# Reflex test to drive you nuts!



## DJP (May 9, 2005)

This is great! BUT.... This will drive you nuts!! Have fun!

The object of the game is to move the red block around
without getting hit by the blue blocks or touching the black walls.

If you can go longer than 18 seconds you are phenomenal. It's been
said that the US Air Force uses this for fighter pilots. They are
expected to go for at least 2 minutes.

Give it a try but be careful...it is addictive!!

CLICK HERE FOR THE TEST........ ......... .... 
Air Force Test


----------



## geraldandannie (Jun 4, 2006)

Good one! Tricky on a mousepad - must try it later with a proper mouse.

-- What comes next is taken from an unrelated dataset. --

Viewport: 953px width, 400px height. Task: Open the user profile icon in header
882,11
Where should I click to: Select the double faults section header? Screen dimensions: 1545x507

Got to 11 seconds so far  

Gerald


----------



## 103345 (Mar 11, 2007)

I survived 16.454 seconds!!! Can't see why on earth hubby doesn't trust me to drive our beloved motorhome!! :lol: 
Reagrds
Annie
And yes it is addictive!!!


----------



## 104869 (May 30, 2007)

Hi all
I only managed 12 seconds.
Andrew


----------



## 106003 (Jul 21, 2007)

19.6 seconds


----------



## hydecolt (Aug 12, 2006)

13.??? difficult,can this game be down loaded so Colin can practice when we are not able to get wifi


----------



## Velvettones (Jul 31, 2007)

11 seconds easy on a laptop, must try on a proper computer...


----------



## litcher (Jul 24, 2006)

19.5 on my first go! Must be a fluke as I don't consider myself to have particularly quick reflexes.

Viv


----------



## 101776 (Nov 13, 2006)

GRRRRRRRRRRRrrrrrrrrr driven me to distraction....fun though!


----------



## clodhopper2006 (Aug 13, 2006)

Ha! you light weights 19.981


----------